Description of the task:
Entries follow. Set all of them down as they stand.

Data for the task:
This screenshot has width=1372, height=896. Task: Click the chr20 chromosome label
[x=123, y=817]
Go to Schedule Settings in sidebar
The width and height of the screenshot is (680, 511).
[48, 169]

Problem solution:
This screenshot has width=1372, height=896. Task: Click the chr20 chromosome label
[x=123, y=817]
Go to Schedule Settings in sidebar
The width and height of the screenshot is (680, 511).
[48, 169]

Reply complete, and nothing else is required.